Capillary Pressure. Estimated values of capillary pressure in Ferron rocks, or the difference in pressure across the oil-water interface, were obtained from the standard water-wet Fatt and Dykstra relation provided in tabular form by Honarpour.3 In a water-wet reservoir, a decrease in water saturation causes a decrease in curvature radius for water and a corresponding increase in capillary pressure. Table 1 shows the values of capillary pressure as a function of water saturation used in the Ferron Sandstone simulation studies.

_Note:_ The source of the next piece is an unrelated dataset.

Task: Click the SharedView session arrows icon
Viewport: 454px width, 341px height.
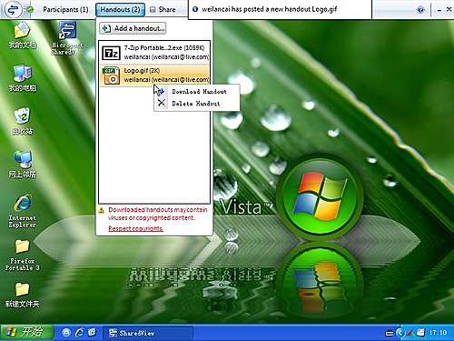Action: point(12,10)
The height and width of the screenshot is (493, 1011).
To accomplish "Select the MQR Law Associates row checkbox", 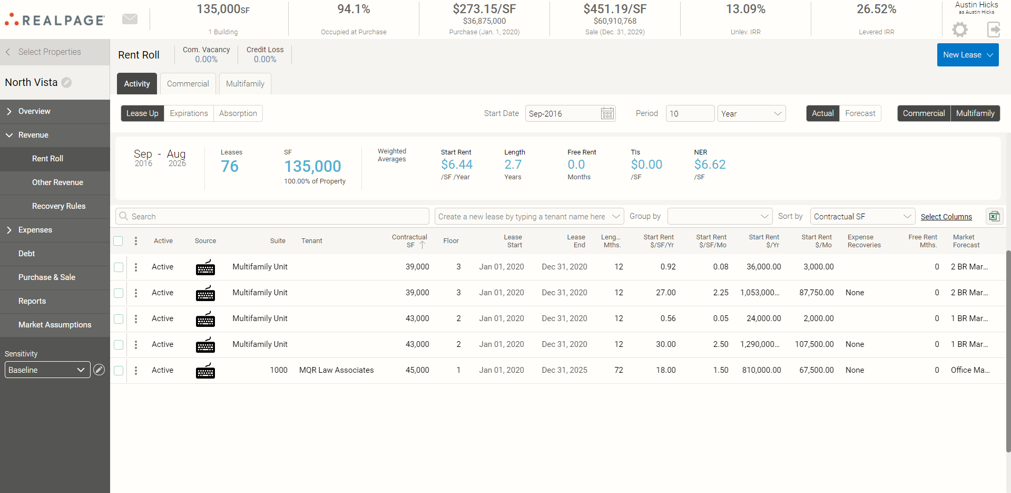I will coord(119,370).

Pressure-Volume Data. Pressure-volume (PV) data relate oil production volumes at the ground surface to oil reservoir volumes at various reservoir pressures. The PV data used in this study (Table 2) are the same as those used in conducting a series of black oil simulations for the Comparative Solution Project.4 Table 2 summarizes formation volume factors, solution-gas ratios, and fluid viscosities as a function of total reservoir pressure. Note that, because reservoir pressure is never allowed to drop below the bubble point during any point in the simulations, much of the table was never accessed during the TETRAD runs.

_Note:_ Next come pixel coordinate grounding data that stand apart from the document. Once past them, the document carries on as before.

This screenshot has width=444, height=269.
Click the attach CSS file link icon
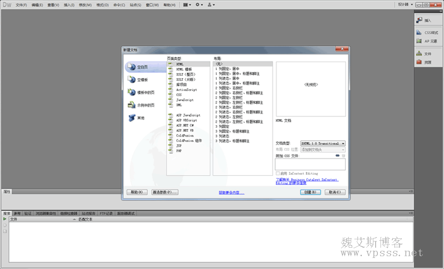click(x=337, y=156)
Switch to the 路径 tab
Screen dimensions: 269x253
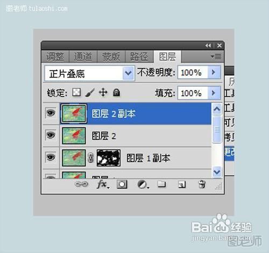click(139, 57)
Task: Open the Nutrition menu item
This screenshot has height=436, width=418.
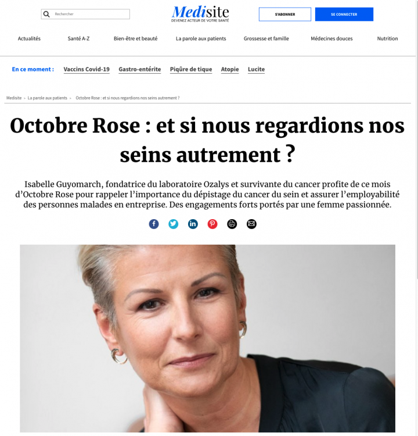Action: (x=387, y=38)
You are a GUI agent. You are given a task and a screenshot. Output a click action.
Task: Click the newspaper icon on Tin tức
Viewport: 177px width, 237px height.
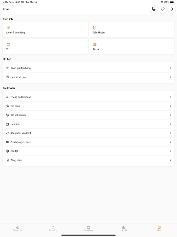point(95,44)
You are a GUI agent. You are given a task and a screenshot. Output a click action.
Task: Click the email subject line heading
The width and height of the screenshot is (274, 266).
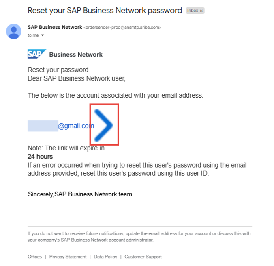pos(105,11)
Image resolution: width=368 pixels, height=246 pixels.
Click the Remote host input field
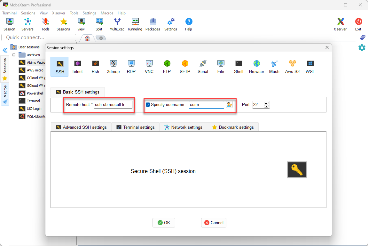click(113, 105)
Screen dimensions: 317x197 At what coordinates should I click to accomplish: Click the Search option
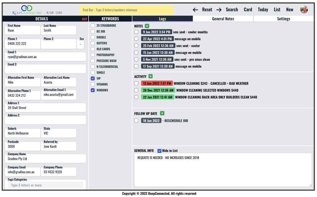[232, 10]
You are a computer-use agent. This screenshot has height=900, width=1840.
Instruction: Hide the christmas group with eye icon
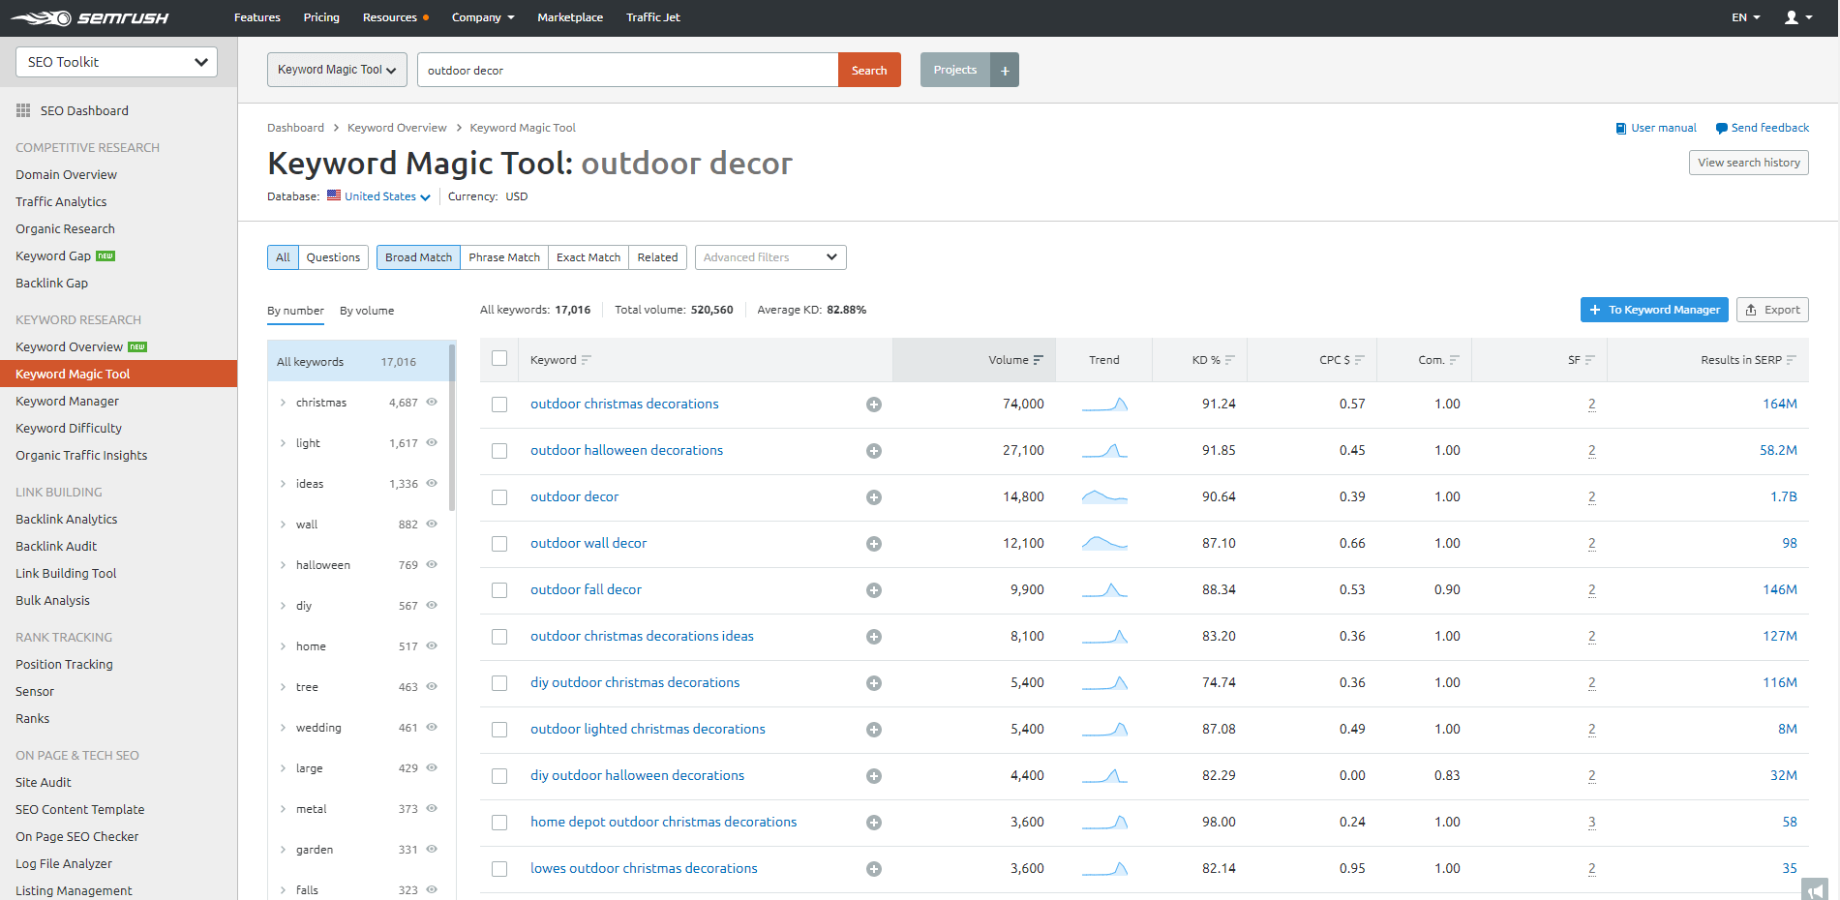pyautogui.click(x=432, y=402)
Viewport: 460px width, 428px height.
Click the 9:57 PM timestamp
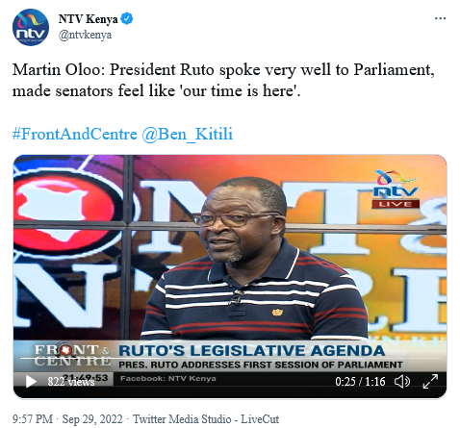pyautogui.click(x=32, y=419)
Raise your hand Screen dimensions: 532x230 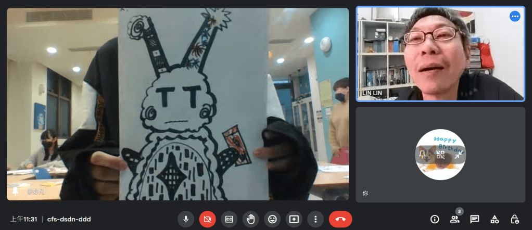250,219
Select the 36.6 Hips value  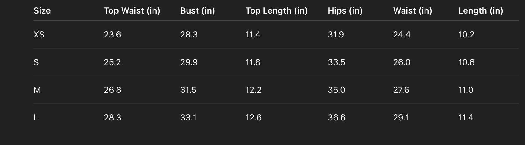click(336, 118)
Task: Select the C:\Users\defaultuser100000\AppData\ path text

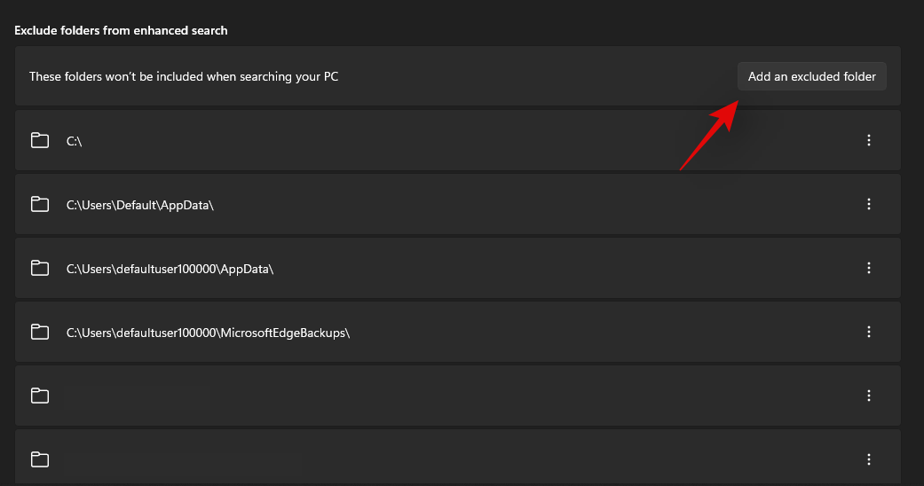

Two-Dimensional Simulations

To date, all two-dimensional simulations have been performed within a relatively small (330 ft horizontal by 48 ft vertical), prototypical model domain (Fig. 6) to gain confidence in the performance and use of TETRAD. Once the preliminary simulations are complete, the larger simulation domains will be initiated.

The results of the TETRAD simulation are shown in Fig. 7. Water is injected from a well located on the left boundary. A short (single grid block) perforated interval is centered in the reservoir. Oil is produced from a short (single grid block), centered interval perforated in a well located on the right boundary. Fig. 7 shows the distribution of oil saturation computed at several time steps using TETRAD.

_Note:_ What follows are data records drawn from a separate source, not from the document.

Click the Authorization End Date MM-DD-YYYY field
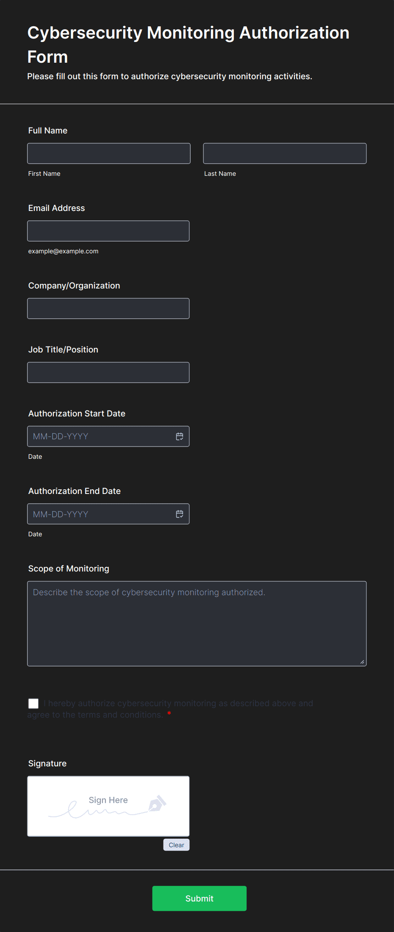Screen dimensions: 394x932 pos(100,514)
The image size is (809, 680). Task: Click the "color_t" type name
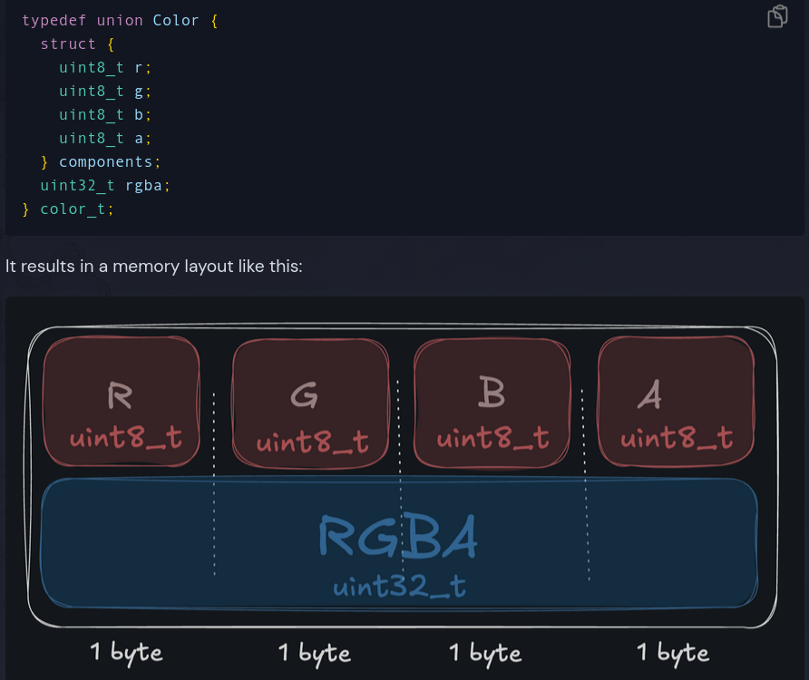point(73,209)
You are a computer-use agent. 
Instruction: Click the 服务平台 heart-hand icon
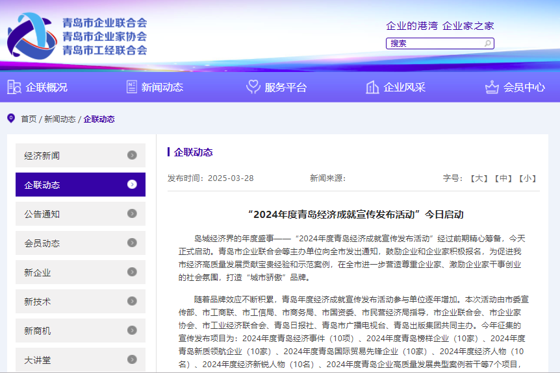tap(253, 87)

The prototypical model domain shown in Fig. 6 represents a portion of the Ivie Creek case-study area evaluated in detail. The algorithms needed to translate the scaled line drawings of clinoform boundaries (represented in the upper half of Fig. 6) into a corresponding, gridded distribution of petrophysical parameters (shown in the lower half of Fig. 6) were developed using this test domain. The algorithms provide an automated procedure for the following:

    converting the line drawings to individual polygonal elements (for example individual clinoform shapes),

    gridding the interiors of individual clinoforms,

    distinguishing between grid blocks representing clinoform boundaries and clinoform interiors,

    individually populating each clinoform with porosity values, relative permeability curves, and capillary pressure curves, and

    merging the gridded petrophysical distributions created for each clinoform into a single, heterogeneous model domain.

The lower half of Fig. 6 shows the results of this procedure. In this case, the parameter population is very simple; the gray clinoforms have a constant permeability of 20 md and the intervening, black boundary layers are assigned a constant permeability of 0.1 md. A porosity of 0.50 is assigned throughout the domain. Note that the black region at the top of the model domain is a null region that does not actively participate in the simulation. Improved algorithms that allow variable properties to be assigned within each clinoform are under development.

The progress of a waterflood through the model domain shown in Fig. 6 is simulated by injecting water along the left boundary of the domain and producing oil along the right boundary. Both the injector and producer are perforated across the entire thickness of the reservoir. A uniform, initial oil saturation of 0.70 is assumed with an inferred reservoir pressure of 5000 psia. The results of the TETRAD simulation are shown in Fig. 8. The impact of the clinoform architecture on the progress of the waterflood is evident. For example, the permeability contrast between the clinoform interiors (20 md) and the boundary layers (0.1 md) focuses flow within individual, dipping clinoforms. Once flow is established within a clinoform the water moves up dip to the producing well. The presence of the dipping, lower permeability bounding layers cause cumulative oil production computed from this simulation to be 20% less than that computed for the corresponding homogenous domain subjected to the same injection/production conditions.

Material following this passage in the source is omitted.